Every line from the one bearing "Task: Click the Width scale slider handle" through the last line of the records below is to be output exactly, and no other line; leave out the pictures.
============
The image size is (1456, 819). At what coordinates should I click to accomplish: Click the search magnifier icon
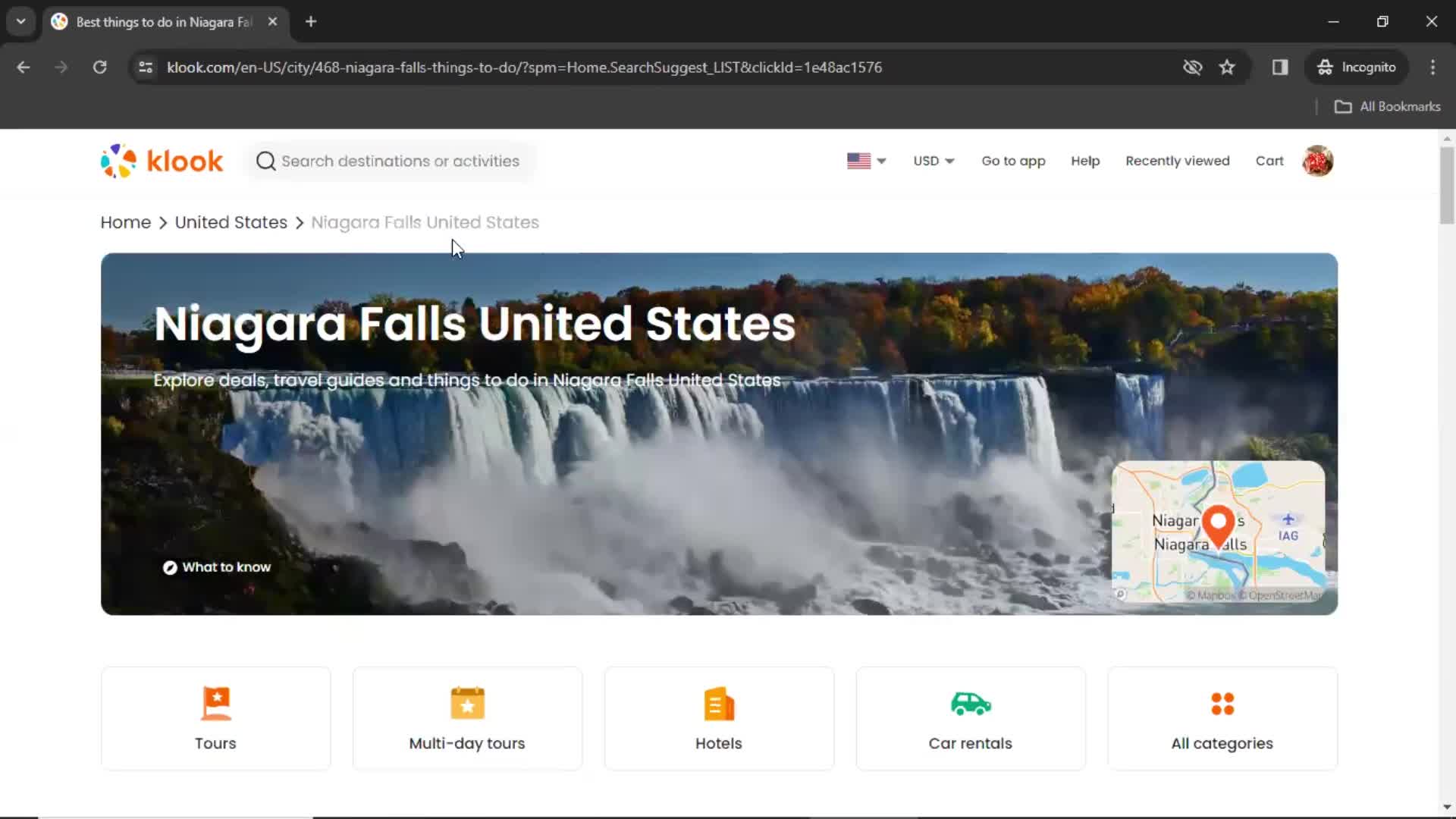coord(265,161)
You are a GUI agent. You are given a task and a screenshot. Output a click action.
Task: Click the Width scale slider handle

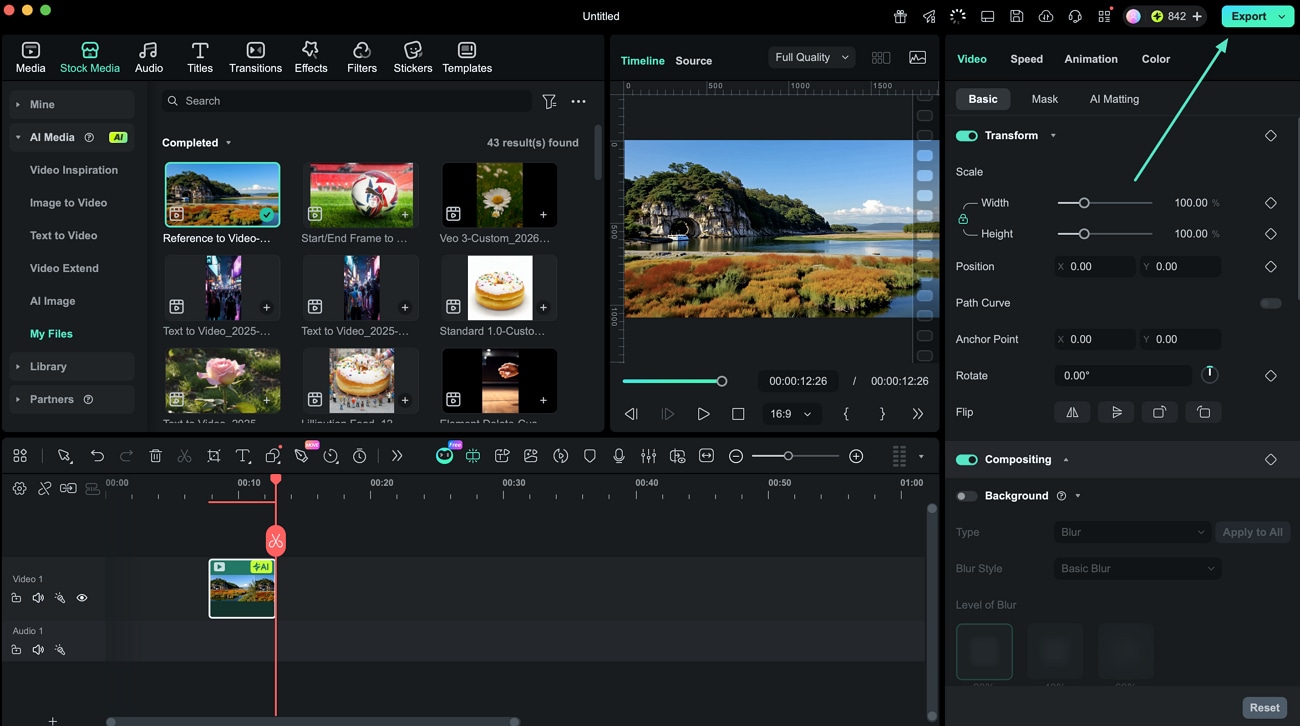click(1084, 203)
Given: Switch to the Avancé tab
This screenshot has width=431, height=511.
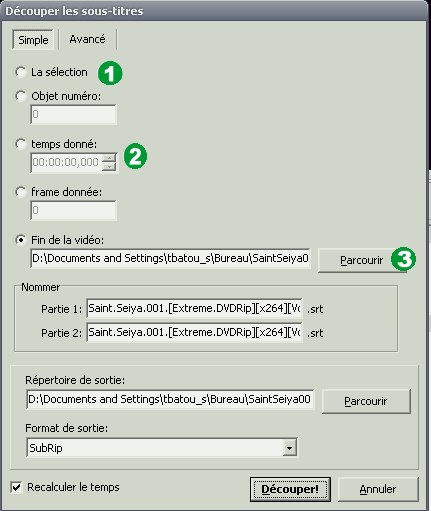Looking at the screenshot, I should pos(87,39).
============
Output of the exercise:
Task: Click the Width scale slider handle

click(1084, 203)
Given: Switch to the Avancé tab
This screenshot has width=431, height=511.
Looking at the screenshot, I should pos(87,39).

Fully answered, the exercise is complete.